**The problem**
Pull out every line of the material below that contains the word "gear" and copy each one unchanged.

**Data records**
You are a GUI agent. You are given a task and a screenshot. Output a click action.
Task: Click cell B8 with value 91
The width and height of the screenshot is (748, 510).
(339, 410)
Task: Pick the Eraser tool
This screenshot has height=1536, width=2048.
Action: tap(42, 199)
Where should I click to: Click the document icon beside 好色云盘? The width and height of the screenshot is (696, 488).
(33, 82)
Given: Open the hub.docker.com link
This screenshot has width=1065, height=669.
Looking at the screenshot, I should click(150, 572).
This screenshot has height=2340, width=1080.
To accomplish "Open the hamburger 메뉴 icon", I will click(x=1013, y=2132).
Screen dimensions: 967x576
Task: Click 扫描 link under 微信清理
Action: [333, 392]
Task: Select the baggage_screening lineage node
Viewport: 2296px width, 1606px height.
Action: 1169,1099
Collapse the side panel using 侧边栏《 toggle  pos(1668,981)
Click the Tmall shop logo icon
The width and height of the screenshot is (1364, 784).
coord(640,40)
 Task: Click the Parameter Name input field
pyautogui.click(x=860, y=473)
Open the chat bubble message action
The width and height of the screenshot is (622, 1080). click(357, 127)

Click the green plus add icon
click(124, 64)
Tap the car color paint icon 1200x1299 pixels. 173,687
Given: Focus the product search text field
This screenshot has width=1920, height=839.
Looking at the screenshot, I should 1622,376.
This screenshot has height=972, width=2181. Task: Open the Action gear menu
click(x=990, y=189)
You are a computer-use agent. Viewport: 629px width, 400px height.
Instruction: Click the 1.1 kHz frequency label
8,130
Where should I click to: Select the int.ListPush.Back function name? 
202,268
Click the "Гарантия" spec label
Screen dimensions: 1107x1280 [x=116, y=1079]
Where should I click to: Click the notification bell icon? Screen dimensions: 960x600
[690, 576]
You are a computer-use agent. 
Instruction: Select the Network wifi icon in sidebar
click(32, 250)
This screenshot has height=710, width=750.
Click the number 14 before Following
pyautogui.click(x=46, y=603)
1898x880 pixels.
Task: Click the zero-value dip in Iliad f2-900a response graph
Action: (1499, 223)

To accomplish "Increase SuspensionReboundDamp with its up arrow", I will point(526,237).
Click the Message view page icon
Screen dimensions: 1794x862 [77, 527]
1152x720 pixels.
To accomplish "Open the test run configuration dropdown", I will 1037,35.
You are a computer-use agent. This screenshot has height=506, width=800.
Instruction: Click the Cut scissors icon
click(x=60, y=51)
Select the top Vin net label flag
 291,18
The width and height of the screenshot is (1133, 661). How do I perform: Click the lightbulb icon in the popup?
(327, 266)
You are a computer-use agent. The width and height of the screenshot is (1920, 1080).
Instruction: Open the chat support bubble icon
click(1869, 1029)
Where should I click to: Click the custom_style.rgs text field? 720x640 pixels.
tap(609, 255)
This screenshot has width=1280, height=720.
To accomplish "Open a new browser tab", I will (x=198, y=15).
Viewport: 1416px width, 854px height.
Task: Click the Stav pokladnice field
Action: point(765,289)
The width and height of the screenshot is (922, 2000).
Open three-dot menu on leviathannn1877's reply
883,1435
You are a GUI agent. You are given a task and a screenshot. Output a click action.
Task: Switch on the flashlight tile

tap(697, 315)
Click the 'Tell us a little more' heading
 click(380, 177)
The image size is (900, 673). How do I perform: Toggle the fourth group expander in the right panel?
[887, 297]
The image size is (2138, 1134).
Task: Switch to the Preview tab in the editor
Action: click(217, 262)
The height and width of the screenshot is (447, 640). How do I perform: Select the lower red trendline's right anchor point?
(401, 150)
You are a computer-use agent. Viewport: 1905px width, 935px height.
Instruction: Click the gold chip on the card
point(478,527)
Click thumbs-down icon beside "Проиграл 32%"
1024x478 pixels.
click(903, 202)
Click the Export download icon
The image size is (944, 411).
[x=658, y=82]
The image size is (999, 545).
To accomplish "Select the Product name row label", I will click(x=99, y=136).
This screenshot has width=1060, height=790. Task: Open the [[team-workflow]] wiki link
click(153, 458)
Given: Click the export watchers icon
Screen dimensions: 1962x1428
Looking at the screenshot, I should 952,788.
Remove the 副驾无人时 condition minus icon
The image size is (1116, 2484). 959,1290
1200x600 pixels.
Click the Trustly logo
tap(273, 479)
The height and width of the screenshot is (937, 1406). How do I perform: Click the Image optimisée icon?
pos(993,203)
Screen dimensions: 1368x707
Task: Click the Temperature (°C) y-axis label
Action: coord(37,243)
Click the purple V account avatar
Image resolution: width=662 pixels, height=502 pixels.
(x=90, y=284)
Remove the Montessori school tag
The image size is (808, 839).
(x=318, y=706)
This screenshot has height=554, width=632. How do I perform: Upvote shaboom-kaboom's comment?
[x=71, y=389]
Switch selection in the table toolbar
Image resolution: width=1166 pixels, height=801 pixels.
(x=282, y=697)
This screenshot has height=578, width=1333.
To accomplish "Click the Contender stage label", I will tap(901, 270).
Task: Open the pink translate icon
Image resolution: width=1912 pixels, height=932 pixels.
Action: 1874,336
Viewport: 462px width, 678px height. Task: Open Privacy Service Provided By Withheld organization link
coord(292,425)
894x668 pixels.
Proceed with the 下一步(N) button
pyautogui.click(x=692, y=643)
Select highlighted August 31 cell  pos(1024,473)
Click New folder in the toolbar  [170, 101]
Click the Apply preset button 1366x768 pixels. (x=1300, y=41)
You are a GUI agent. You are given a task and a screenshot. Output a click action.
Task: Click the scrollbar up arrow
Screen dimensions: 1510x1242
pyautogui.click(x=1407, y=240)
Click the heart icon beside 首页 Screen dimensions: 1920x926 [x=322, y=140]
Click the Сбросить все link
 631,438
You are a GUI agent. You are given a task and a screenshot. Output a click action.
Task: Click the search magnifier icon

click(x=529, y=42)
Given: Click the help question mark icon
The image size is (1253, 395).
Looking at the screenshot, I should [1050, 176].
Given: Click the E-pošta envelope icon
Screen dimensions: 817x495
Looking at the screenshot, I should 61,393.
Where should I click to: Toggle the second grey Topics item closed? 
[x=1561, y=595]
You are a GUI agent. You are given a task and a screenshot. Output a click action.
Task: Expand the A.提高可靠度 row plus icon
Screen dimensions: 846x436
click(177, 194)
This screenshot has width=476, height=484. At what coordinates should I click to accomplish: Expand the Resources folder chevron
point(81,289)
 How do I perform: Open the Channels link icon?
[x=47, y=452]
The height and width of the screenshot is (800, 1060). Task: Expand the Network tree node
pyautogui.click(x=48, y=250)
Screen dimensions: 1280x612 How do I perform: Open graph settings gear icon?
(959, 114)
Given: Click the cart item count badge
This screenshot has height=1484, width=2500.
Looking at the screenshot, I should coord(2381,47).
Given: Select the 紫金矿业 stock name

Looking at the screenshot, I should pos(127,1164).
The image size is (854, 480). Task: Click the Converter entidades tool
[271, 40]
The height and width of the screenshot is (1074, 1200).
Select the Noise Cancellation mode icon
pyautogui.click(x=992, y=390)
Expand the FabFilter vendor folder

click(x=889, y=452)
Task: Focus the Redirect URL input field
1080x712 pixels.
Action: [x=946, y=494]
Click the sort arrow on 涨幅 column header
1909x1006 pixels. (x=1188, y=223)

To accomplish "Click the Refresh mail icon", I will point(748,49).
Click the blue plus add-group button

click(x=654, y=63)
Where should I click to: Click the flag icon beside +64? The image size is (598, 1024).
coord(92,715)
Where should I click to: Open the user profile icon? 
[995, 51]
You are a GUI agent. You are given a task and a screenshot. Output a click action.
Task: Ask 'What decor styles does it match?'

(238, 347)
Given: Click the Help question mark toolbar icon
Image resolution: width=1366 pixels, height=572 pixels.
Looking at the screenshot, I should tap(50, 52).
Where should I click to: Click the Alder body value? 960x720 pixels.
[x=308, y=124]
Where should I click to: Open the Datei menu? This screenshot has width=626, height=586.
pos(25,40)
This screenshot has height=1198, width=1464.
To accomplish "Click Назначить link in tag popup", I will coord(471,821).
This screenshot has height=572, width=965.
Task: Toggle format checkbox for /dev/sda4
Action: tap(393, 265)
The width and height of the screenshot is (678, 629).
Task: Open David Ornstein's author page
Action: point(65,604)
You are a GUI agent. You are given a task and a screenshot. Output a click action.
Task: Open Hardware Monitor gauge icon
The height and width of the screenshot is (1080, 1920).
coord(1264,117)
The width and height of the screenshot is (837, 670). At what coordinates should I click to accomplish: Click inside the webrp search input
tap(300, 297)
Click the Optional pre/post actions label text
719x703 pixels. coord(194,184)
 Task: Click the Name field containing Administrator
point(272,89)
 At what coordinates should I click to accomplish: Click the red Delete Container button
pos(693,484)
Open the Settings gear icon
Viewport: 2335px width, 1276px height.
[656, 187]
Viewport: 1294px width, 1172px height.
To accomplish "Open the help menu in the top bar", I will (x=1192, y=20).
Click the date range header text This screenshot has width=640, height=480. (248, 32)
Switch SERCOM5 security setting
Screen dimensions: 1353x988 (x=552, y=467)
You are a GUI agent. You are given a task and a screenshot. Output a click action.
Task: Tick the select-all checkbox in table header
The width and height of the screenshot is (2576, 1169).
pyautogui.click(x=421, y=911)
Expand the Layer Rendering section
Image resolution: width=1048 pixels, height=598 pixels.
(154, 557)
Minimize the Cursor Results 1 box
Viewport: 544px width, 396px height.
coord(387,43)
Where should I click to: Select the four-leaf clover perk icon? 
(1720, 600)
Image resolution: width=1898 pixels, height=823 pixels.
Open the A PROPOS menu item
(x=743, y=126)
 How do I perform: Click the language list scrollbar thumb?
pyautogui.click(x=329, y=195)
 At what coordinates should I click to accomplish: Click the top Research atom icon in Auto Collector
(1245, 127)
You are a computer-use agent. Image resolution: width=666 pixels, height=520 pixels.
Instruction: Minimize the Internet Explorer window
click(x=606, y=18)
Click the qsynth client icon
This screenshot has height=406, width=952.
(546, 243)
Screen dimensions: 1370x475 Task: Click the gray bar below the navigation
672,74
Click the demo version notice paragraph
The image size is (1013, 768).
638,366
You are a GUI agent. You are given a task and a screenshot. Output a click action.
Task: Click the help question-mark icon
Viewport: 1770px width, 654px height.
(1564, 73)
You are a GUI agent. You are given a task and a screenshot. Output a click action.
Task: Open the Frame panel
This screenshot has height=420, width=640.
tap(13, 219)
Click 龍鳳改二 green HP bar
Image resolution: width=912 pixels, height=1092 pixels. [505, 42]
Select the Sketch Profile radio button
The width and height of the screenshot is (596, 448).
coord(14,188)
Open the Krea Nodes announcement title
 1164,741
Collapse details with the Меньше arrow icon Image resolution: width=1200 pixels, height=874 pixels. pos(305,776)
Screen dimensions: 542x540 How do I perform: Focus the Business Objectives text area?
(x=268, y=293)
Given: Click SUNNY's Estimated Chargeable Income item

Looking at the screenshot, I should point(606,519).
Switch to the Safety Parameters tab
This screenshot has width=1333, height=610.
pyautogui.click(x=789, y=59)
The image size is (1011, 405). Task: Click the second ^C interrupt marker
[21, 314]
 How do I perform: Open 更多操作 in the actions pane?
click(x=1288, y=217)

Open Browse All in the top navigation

**Task answer**
This screenshot has height=972, width=2181. Task: Open the Action gear menu
Screen dimensions: 1280x612 How do I perform: Open graph settings gear icon?
Open the Settings gear icon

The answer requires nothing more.